__ABOUT THIS EXERCISE__
Range to output from the entries below: the line containing "Image resolution: width=1080" through the line containing "You are a computer-use". Set it down exactly, ends included, nothing else.

Collected data entries:
Start of Block

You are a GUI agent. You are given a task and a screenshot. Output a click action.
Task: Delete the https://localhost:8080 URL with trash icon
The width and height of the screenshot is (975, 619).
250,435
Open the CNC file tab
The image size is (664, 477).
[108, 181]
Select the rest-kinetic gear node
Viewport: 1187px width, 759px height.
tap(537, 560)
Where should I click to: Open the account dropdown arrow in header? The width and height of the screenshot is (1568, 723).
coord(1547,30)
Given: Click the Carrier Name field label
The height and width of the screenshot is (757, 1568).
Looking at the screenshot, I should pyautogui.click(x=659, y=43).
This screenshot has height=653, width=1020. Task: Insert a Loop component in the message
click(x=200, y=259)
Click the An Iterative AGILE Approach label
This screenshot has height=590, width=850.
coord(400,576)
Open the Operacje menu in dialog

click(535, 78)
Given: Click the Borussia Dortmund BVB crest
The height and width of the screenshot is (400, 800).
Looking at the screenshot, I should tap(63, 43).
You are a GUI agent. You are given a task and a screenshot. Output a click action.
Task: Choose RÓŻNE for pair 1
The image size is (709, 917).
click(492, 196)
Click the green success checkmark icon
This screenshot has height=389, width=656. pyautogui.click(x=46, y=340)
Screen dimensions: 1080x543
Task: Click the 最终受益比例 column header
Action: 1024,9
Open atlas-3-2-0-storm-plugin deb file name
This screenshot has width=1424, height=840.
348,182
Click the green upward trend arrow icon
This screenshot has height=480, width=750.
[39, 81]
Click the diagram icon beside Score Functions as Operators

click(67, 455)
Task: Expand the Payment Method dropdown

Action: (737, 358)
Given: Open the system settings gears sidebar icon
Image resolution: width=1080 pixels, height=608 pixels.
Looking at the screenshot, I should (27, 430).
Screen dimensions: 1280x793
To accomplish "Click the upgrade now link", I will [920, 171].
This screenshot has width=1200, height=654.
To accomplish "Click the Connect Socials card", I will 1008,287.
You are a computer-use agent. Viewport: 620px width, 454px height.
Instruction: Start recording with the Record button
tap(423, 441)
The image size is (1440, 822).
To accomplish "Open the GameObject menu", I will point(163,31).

End of Block

__WRITTEN SOLUTION__
Image resolution: width=1080 pixels, height=608 pixels.
Looking at the screenshot, I should (27, 430).
Screen dimensions: 1280x793
To accomplish "Click the upgrade now link", I will [920, 171].
This screenshot has width=1200, height=654.
To accomplish "Click the Connect Socials card", I will 1008,287.
You are a computer-use agent. Viewport: 620px width, 454px height.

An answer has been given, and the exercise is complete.